Afro Celotto was born in Venice on August 24, 1963. He started working with glass when he was only 14 years old, apprenticing with the legendary Lino Tagliapietra.
During his 12 years as first assistant to Lino Tagliapietra, Afro had the opportunity to learn from one of the greatest living glass masters. Since these early years Afro has been producing some of the world’s most beautiful art glass.
Even though he is considered a “youngster” in the world of glass blowing, Afro is quickly becoming recognized by collectors for his technical ability and artistic expression.
After many years at “Effetre International”, Afro took his skills to “La Murrina” where he filled the position of “First Master”. Here he specialized in two of the oldest techniques: filigrana and murrhine.
Four years later, Afro returned to “Effetre International” after being asked to replace Lino Tagliapietra, who had moved to the United States to open his own studio. Lino now often collaborates with Dale Chihuly, who has also had the opportunity to study under the famous Murano master.
More recently, Afro, with two talented friends, Luca Vidal and Carlo Tagliapietra, has opened his own studio.
For many years previously, Afro worked within the old tradition where great glass masters executed the designs of others. In this new century, he has moved beyond excellence in execution and now finally feels free to devote his attention and focus to his own artistic expression and unique works. This last year has been an immensely creative period for him.
The graphic sign that you see under each piece is the actual signature of the artist, Maestro Afro Celotto. He uses a special diamond point tool to handwrite it under every piece that is made by him.
This is your guarantee of the authenticity and the uniqueness of each art glass piece.

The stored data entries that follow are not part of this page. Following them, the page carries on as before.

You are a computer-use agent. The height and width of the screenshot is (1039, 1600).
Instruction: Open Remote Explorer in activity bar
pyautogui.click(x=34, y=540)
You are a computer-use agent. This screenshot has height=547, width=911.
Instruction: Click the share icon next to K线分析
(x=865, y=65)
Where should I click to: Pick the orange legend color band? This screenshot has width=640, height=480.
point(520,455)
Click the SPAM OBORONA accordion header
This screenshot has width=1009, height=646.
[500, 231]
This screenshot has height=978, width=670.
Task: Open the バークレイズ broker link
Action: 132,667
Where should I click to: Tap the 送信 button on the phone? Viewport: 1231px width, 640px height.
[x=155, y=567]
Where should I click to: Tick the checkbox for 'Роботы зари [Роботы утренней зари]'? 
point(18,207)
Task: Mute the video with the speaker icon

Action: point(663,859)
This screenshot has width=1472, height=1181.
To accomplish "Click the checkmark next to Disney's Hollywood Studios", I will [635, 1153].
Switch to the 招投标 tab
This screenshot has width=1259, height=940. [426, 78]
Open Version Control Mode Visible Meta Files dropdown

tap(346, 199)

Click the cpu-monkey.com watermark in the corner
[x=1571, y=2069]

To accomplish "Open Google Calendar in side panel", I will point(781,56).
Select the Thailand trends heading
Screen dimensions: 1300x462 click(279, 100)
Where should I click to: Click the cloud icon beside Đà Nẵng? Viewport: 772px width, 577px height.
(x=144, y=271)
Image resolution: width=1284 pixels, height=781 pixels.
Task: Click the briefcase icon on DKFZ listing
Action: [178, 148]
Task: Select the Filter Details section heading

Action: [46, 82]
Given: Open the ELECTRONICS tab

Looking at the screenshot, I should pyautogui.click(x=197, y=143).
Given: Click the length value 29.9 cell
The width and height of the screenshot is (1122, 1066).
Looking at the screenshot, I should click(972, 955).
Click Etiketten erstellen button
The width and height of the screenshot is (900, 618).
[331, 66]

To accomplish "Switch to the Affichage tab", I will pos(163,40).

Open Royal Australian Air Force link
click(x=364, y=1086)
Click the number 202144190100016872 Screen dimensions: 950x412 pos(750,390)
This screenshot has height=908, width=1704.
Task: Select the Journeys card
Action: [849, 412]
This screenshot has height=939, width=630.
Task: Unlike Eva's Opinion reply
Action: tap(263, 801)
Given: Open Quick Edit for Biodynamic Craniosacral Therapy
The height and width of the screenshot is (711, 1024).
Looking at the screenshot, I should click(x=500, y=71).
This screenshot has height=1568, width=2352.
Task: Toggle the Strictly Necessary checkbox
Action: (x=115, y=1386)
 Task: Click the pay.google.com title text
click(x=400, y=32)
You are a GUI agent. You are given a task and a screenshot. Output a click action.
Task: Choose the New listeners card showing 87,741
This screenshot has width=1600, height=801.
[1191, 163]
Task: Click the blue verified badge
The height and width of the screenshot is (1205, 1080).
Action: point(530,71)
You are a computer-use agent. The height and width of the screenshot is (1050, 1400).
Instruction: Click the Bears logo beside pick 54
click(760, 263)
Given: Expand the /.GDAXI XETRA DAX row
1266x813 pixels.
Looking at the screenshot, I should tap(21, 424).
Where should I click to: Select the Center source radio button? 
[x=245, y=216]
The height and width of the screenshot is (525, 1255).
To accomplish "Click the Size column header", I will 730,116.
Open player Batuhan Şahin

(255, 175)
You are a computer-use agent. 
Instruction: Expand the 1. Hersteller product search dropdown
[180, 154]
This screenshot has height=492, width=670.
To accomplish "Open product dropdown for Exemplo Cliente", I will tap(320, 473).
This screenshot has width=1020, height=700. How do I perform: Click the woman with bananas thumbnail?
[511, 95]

The principal components of glass are silica sand, soda and potassium which, when joined with other particular ingredients, fuse and become glass at a temperature of about 2,500 degrees Fahrenheit. From the incandescent magma, blown and forged by expert hands, the world famous and renowned Murano glass objects are born. In the specific case of Afro, he uses an even more complex and difficult technique called “tociar piera” or “filigree”. Afro prepares the rods of colored glass then lets them cool down slowly. He cuts them to the size he requires to make the piece, joins them all together, reheats them and begins to give them form by means of blowing and shaping.